--- INPUT DATA ---
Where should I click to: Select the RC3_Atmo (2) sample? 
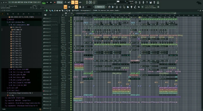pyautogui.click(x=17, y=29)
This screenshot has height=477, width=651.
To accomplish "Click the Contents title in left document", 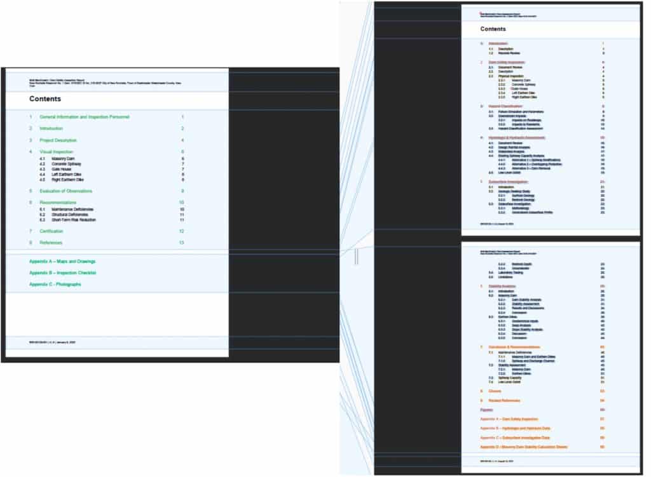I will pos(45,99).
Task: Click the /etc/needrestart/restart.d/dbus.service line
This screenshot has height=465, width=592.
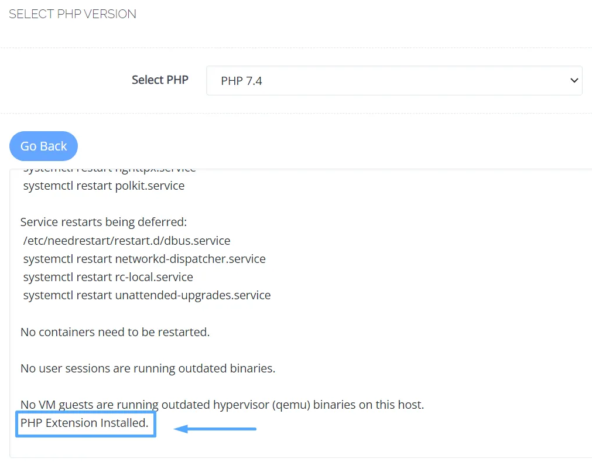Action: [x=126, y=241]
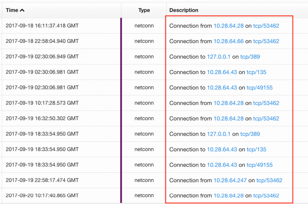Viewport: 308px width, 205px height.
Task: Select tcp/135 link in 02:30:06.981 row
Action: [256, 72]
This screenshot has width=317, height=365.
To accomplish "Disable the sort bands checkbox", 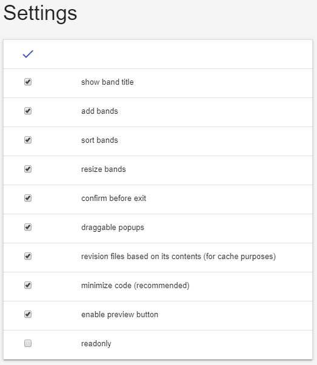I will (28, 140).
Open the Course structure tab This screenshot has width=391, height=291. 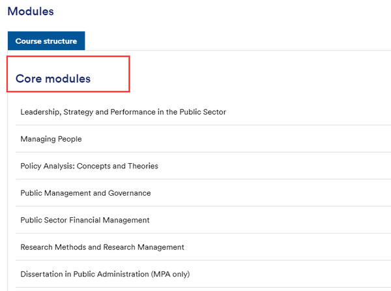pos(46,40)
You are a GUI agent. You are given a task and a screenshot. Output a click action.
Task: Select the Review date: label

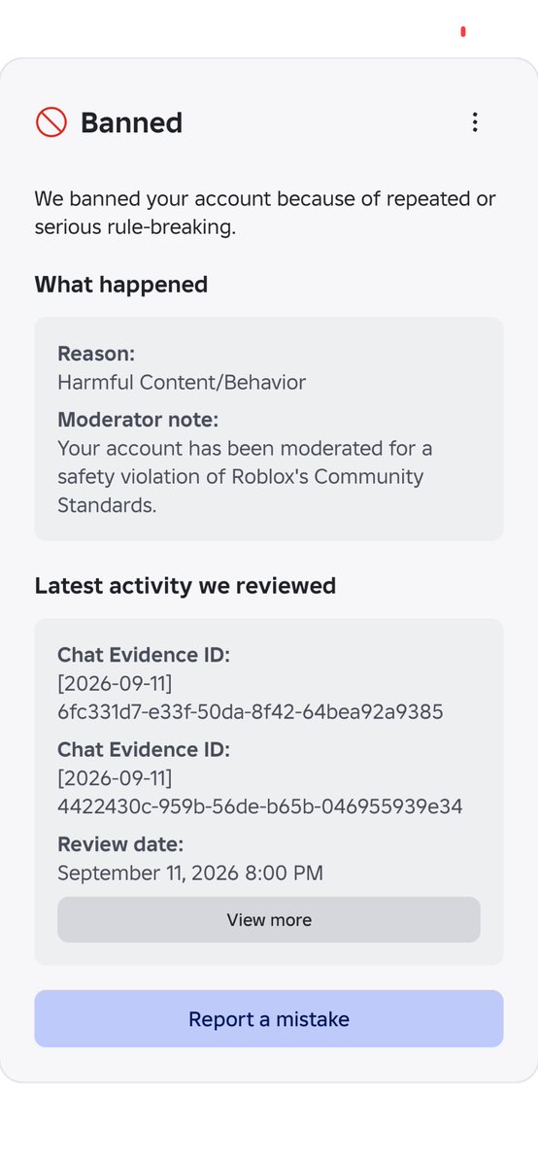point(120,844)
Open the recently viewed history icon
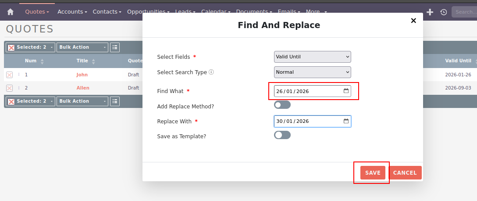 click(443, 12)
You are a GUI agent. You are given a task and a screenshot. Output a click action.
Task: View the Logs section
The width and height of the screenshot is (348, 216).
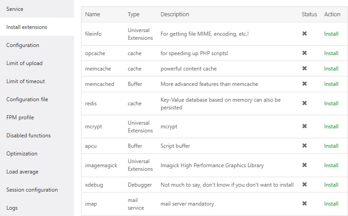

--- TASK TO CARRY OUT ---
Could you repeat the listing lines starting with the one containing "Open the recently viewed history icon" and going on through the end of the listing, requests included, with 26 added to every coordinate in the answers, and leave the pictures out?

--- ANSWER TO THE PROBLEM ---
Open the recently viewed history icon
 click(469, 38)
You are a GUI agent. You are given a task and a screenshot. Output a click action.
Task: View the Logs section
The width and height of the screenshot is (348, 216).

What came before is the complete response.